**Work required**
This exercise calls for a copy of every line in the listing below that carries the word "людей".

**Excerpted data**
-*-*-
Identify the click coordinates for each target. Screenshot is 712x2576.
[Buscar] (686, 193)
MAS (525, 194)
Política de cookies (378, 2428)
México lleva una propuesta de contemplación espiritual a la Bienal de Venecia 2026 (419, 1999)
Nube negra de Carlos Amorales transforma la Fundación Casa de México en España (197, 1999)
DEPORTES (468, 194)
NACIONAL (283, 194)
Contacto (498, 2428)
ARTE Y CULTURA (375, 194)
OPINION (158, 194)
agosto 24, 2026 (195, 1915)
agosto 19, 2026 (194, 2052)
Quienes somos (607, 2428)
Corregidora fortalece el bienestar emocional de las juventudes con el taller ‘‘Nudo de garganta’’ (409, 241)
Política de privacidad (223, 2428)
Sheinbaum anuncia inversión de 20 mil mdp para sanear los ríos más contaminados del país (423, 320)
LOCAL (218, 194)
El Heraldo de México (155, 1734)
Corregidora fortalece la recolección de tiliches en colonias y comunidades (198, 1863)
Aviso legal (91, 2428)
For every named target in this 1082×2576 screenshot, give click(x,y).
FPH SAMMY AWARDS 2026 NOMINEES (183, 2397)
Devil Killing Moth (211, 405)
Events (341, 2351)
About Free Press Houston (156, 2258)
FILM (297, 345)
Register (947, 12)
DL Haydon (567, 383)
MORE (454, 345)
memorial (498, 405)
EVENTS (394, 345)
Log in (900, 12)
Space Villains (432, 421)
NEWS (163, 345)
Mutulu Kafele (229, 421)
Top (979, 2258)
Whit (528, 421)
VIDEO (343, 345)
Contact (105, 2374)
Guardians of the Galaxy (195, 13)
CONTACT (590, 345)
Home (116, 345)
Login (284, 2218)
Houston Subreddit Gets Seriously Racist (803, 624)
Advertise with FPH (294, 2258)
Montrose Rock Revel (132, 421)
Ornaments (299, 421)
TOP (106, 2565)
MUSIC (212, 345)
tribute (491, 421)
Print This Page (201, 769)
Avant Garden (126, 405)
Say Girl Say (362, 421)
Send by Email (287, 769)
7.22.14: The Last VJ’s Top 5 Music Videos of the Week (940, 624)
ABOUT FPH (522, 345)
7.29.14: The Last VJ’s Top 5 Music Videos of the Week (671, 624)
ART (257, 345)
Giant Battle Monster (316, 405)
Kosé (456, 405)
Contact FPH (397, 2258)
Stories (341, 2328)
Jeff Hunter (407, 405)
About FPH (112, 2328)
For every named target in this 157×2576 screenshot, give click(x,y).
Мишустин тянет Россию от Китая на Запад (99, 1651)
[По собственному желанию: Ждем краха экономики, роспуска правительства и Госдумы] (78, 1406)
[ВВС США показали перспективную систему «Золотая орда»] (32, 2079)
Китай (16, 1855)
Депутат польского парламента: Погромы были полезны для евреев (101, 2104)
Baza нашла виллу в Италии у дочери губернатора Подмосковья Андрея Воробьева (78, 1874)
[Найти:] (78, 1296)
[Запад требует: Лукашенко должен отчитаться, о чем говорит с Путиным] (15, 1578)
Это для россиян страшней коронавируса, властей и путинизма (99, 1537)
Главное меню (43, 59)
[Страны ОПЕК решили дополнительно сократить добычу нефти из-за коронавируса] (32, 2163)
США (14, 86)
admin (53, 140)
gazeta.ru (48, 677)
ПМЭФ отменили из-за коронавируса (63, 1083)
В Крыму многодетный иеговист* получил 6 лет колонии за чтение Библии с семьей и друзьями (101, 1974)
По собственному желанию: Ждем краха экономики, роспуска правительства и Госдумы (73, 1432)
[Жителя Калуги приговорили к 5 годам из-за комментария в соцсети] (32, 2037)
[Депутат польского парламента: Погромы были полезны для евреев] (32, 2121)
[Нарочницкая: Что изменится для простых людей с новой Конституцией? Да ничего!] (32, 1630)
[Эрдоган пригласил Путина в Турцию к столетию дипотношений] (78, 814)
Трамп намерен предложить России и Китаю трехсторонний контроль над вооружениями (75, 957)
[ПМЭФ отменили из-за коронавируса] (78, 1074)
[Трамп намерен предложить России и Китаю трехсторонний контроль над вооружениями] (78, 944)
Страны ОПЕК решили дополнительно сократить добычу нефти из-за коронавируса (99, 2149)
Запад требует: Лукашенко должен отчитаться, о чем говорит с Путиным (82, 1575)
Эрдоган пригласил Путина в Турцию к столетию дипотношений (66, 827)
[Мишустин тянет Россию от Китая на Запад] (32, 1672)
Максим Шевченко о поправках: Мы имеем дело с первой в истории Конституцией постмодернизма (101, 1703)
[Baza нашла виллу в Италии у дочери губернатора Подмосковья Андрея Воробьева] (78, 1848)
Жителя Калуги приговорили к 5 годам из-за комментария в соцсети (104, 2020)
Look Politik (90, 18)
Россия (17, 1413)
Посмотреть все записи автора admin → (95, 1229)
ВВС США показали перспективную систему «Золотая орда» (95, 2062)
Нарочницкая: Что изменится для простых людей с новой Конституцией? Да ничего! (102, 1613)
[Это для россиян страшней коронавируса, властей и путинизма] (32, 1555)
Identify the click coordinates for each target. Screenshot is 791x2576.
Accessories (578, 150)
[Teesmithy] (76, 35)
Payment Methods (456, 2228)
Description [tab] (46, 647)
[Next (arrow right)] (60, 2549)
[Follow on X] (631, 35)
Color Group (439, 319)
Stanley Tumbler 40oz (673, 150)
-*-*-
**Exercise solution**
[Нарочницкая: Что изменится для простых людей с новой Конституцией? Да ничего!] (32, 1630)
Нарочницкая: Что изменится для простых людей с новой Конституцией? Да ничего! (102, 1613)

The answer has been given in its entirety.